Deixem-me dizer uma coisa. Já gostei do Natal. Mas agora, quando percebo que a época se aproxima e vejo nas ruas, nas lojas, na azáfama das pessoas, a marca de um surto de agitação, tendente ao consumo, e vejo esta cidade onde vivo engalanada num excesso de fantasia luminosa, tenho uma vontade enorme de adormecer já e só acordar depois da turbulência. Sim, da turbulência, porque o Natal, é o o somatório de muitos ruídos, muitas cotoveladas, longas filas de espera para tudo e um intenso apelo à compra, à prenda, à procura de iguarias sempre iguais ou aqui e ali pautadas por um certo exotismo. Fico enfadada, tanto mais que, por razões familiares e logo sociais, me vejo enredada no mesmo périplo de lojas, de programação, de listas…e não poso ignorar a data.

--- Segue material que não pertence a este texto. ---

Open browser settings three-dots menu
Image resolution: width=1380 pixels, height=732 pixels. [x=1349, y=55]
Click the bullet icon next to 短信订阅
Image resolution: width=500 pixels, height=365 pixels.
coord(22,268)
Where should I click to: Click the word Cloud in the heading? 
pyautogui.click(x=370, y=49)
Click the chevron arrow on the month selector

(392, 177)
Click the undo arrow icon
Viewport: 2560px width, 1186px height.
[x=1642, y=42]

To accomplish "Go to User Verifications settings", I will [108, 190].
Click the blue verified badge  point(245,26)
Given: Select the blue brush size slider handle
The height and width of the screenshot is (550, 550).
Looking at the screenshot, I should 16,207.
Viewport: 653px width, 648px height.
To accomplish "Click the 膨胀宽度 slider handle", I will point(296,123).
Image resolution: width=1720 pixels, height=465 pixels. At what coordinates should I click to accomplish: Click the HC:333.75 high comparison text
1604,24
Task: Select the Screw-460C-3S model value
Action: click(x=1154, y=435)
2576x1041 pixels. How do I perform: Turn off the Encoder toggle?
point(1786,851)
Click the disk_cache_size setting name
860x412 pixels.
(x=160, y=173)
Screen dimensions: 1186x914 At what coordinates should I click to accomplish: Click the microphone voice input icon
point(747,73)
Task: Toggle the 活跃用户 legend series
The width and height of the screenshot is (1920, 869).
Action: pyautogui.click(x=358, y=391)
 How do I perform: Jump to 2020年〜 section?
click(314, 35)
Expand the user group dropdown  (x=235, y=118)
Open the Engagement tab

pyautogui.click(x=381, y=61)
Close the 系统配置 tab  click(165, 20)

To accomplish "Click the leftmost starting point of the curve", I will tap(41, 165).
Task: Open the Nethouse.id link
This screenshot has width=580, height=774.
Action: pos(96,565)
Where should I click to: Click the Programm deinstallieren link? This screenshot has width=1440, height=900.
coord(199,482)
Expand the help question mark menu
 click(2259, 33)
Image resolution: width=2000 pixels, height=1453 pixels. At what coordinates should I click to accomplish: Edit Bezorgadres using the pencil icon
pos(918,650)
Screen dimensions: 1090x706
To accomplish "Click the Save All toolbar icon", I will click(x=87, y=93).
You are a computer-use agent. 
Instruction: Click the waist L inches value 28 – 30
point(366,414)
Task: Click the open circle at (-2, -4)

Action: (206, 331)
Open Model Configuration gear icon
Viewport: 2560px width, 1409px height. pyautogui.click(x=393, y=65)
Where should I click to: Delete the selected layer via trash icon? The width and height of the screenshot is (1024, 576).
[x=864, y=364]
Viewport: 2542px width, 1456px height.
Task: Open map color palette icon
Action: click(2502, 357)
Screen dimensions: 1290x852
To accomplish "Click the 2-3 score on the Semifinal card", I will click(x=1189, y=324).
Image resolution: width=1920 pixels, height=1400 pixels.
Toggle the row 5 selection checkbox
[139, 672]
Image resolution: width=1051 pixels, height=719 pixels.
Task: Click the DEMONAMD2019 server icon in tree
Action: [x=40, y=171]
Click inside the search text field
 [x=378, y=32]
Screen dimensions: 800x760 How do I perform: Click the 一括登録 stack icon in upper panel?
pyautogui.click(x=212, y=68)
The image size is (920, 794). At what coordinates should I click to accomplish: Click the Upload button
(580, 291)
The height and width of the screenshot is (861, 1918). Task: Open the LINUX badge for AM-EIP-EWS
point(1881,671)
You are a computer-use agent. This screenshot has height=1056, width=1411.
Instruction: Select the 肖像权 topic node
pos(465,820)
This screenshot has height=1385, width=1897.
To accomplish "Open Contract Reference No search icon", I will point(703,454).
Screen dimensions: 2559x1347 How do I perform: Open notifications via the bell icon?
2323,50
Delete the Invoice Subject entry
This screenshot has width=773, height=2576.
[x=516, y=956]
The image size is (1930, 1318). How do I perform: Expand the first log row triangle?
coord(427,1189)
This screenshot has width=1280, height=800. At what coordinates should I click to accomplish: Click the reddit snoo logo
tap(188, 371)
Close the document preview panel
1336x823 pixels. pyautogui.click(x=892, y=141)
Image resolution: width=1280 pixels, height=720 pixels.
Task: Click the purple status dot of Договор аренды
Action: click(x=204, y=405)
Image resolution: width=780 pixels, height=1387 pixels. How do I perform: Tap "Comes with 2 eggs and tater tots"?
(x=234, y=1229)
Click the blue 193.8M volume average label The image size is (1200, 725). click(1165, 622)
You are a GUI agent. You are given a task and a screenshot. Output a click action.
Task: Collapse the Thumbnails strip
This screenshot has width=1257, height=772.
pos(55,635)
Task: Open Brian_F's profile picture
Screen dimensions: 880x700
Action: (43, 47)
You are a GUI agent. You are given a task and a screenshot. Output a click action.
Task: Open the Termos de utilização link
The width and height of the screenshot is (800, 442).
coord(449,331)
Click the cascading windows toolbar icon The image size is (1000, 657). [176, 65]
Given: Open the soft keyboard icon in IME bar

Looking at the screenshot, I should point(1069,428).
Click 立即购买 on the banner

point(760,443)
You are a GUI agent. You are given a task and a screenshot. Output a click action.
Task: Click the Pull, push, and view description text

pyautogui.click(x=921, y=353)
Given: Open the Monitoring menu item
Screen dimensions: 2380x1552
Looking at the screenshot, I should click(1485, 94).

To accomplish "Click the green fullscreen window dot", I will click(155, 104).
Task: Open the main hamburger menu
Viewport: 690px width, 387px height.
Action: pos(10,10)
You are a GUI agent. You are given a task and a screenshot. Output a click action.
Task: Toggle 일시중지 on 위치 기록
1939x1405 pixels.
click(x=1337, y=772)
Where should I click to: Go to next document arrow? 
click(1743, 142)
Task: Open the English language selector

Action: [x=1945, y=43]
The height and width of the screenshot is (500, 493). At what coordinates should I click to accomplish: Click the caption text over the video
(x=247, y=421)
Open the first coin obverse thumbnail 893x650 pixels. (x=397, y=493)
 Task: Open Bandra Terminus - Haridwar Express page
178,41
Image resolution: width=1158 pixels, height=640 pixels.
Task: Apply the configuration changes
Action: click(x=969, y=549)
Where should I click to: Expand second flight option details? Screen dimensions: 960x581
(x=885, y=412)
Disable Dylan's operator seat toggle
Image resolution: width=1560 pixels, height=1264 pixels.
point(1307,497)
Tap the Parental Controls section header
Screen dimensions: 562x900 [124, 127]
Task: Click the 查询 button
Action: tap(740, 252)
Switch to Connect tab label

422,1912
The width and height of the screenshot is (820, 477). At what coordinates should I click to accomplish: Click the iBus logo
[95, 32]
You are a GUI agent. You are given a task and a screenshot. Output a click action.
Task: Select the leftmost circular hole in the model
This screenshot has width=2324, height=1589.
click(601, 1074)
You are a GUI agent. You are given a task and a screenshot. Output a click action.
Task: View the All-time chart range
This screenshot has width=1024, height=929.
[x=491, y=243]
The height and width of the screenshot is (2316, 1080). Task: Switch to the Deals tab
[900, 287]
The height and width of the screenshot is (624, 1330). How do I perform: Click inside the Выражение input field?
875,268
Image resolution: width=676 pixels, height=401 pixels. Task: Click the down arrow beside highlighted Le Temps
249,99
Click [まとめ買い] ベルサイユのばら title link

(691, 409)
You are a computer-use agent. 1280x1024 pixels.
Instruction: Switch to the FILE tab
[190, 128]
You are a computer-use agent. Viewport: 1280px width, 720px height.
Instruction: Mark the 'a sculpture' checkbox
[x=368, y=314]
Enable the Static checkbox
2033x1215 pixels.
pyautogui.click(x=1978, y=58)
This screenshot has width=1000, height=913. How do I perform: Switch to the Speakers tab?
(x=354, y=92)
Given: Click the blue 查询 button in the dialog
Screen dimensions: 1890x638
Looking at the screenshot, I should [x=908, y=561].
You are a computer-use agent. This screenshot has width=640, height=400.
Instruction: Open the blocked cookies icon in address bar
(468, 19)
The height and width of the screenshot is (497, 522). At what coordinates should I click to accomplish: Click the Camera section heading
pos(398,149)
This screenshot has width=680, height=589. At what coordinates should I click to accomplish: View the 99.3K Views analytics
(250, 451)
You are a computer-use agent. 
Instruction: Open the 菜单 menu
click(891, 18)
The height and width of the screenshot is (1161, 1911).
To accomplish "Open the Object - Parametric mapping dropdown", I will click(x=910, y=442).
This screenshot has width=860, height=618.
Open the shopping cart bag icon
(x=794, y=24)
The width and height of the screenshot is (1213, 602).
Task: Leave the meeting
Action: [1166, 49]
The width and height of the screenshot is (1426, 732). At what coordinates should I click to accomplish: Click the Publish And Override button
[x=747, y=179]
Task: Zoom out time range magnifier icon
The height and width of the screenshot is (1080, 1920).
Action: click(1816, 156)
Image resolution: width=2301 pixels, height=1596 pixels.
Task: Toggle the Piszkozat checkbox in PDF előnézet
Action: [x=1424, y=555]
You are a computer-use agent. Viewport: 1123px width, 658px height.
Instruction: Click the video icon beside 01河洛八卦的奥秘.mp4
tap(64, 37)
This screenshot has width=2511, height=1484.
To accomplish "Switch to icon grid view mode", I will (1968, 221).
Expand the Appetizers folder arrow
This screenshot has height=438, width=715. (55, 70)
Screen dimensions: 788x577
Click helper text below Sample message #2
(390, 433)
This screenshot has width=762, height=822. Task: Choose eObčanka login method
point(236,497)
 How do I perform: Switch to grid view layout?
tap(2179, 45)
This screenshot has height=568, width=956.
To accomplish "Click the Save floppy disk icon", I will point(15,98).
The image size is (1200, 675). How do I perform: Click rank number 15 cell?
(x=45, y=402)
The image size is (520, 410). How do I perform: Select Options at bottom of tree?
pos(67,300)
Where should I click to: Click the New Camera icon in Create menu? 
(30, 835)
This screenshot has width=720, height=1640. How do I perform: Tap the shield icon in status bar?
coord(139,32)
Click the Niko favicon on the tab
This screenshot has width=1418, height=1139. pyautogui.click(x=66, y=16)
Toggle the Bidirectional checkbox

Dir-me-ão que é um sacrilégio, que o Natal celebra o nascimento de um homem divino e portanto de um deus ou semideus nascido de uma misteriosa união entre uma menina e uma entidade invisível e logo de um milagre. Dir-me-ão que uma tal data se tornou icónica pelo seu halo de misticismo e também porque uma série de factores conduziram esse menino, semi-homem, semi-deus, a um certo destino trágico, difícil mesmo de entender racionalmente, no termo do qual o assassinaram cruelmente no mais humilhante dos suplícios. Dir-me-ão que essa morte não o foi, de facto, porque passados três dias ele apareceu, deixando vazio o túmulo e corporizando-se aqui e ali para provar a sua divindade . Muitos repudiaram semelhante conjunto de histórias misteriosas, mas muitos mais acreditaram na autenticidade de um homem que, segundo certos relatos, se dizia Deus porque era filho dele (e do homem, também, porque nasceu como todos nascem, como todos cresceu, como muitos falou, imbuido de um espírito misterioso e incompreensível aos homens do seu tempo).Esses, que acreditaram na saga do Cristo, nascido de uma mãe virgem e morto na cruz, fundaram uma religião cujo alcance é planetário e que mudou o calendário, dando origem a uma nova era.
Há certos dados históricos, bastante rudimentares, porque ele foi humilde, era filho de gente humilde, numa terra pobre ocupada pelo império romano, e pouco ou nada se sabe acerca do homem Jesus. Mas relatos posteriores, escritos por homens que tão pouco o conheceram para testemunhar o que contam, dão -nos a informação, aquela informação validada pela igreja enquanto outras foram ocultadas, e é por ela que se perpetua a celebração – esta, do Natal ou nascimento, e as outras, periódicas ou diárias cujo eco vai repercutindo.
Nada posso afirmar quanto às crenças humanas e às certezas com que se foram construindo rituais múltiplos e múltiplas celebrações; e nada posso negar, também, porque fui criada nessa atmosfera que também me moldou de várias maneiras.
Por isso, procuro viver o Natal numa interioridade feita de uma espécie de crença adquirida quer nos Evangelhos, quer na História de Cristo de Giovanni Papini…(e em muitas outra obras , mesmo de carácter científico, onde o mistério irradia como se fosse a centelha de uma verdade a revelar). Mas este Natal faiscante de luzes de gosto duvidoso, estes encontros familiares quantas vezes urdidos na obrigação, esta corrida ao consumo em busca de bagatelas, estas imagens contraditórias onde pontifica um absurdo Pai Natal absolutamente alheia ao menino-deus de que a religião se apossou, nem sempre da melhor maneira, e os banquetes e os sorrisos feitos de encomenda e tanto, tanto mais que seria moroso referir, fazem-me desejar que aconteça um súbito hiato de tempo que me dispense da tradição, apenas desta tradição vivida ao contrário, feita de muitas profanações.